## ASSIGNMENT
An exact copy of the listing is what the response must contain.

=== Section Start ===

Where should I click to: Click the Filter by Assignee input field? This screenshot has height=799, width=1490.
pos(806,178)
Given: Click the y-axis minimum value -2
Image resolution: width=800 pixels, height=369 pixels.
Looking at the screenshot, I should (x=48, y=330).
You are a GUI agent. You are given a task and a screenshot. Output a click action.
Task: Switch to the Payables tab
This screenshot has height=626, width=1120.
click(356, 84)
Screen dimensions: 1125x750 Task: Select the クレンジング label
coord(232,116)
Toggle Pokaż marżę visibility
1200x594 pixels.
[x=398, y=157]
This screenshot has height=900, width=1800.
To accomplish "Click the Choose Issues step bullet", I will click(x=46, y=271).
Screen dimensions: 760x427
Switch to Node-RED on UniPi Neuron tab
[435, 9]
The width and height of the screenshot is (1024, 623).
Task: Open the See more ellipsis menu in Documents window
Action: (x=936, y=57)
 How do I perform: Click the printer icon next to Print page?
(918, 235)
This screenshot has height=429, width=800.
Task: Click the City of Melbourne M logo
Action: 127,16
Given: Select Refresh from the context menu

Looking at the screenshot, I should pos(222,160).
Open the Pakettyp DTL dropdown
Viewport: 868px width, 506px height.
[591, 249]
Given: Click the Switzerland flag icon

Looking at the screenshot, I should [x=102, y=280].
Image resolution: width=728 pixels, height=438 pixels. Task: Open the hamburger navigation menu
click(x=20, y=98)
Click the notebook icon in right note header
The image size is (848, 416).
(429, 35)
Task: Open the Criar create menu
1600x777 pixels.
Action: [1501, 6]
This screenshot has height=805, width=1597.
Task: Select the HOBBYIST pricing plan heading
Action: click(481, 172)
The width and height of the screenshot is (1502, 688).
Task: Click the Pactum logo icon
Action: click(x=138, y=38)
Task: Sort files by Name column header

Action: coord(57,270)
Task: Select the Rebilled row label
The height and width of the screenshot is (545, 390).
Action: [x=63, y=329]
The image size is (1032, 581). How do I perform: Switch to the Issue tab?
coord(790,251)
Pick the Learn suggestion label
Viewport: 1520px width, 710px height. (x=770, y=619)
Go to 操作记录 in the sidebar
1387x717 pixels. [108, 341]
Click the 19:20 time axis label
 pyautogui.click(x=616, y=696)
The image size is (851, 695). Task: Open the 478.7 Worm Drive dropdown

=== Section End ===

## RESULT OF THIS EXERCISE
Where should I click to: Click the Filter by Assignee input field? This screenshot has height=799, width=1490.
pos(806,178)
Given: Click the y-axis minimum value -2
Image resolution: width=800 pixels, height=369 pixels.
Looking at the screenshot, I should (x=48, y=330).
You are a GUI agent. You are given a task and a screenshot. Output a click action.
Task: Switch to the Payables tab
This screenshot has height=626, width=1120.
click(356, 84)
Screen dimensions: 1125x750 Task: Select the クレンジング label
coord(232,116)
Toggle Pokaż marżę visibility
1200x594 pixels.
[x=398, y=157]
This screenshot has height=900, width=1800.
To accomplish "Click the Choose Issues step bullet", I will click(x=46, y=271).
Screen dimensions: 760x427
Switch to Node-RED on UniPi Neuron tab
[435, 9]
The width and height of the screenshot is (1024, 623).
Task: Open the See more ellipsis menu in Documents window
Action: (x=936, y=57)
 How do I perform: Click the printer icon next to Print page?
(918, 235)
This screenshot has height=429, width=800.
Task: Click the City of Melbourne M logo
Action: 127,16
Given: Select Refresh from the context menu

Looking at the screenshot, I should pos(222,160).
Open the Pakettyp DTL dropdown
Viewport: 868px width, 506px height.
[591, 249]
Given: Click the Switzerland flag icon

Looking at the screenshot, I should [x=102, y=280].
Image resolution: width=728 pixels, height=438 pixels. Task: Open the hamburger navigation menu
click(x=20, y=98)
Click the notebook icon in right note header
The image size is (848, 416).
(429, 35)
Task: Open the Criar create menu
1600x777 pixels.
Action: [1501, 6]
This screenshot has height=805, width=1597.
Task: Select the HOBBYIST pricing plan heading
Action: click(481, 172)
The width and height of the screenshot is (1502, 688).
Task: Click the Pactum logo icon
Action: click(x=138, y=38)
Task: Sort files by Name column header

Action: coord(57,270)
Task: Select the Rebilled row label
The height and width of the screenshot is (545, 390).
Action: [x=63, y=329]
The image size is (1032, 581). How do I perform: Switch to the Issue tab?
coord(790,251)
Pick the Learn suggestion label
Viewport: 1520px width, 710px height. (x=770, y=619)
Go to 操作记录 in the sidebar
1387x717 pixels. [108, 341]
Click the 19:20 time axis label
 pyautogui.click(x=616, y=696)
The image size is (851, 695). Task: Open the 478.7 Worm Drive dropdown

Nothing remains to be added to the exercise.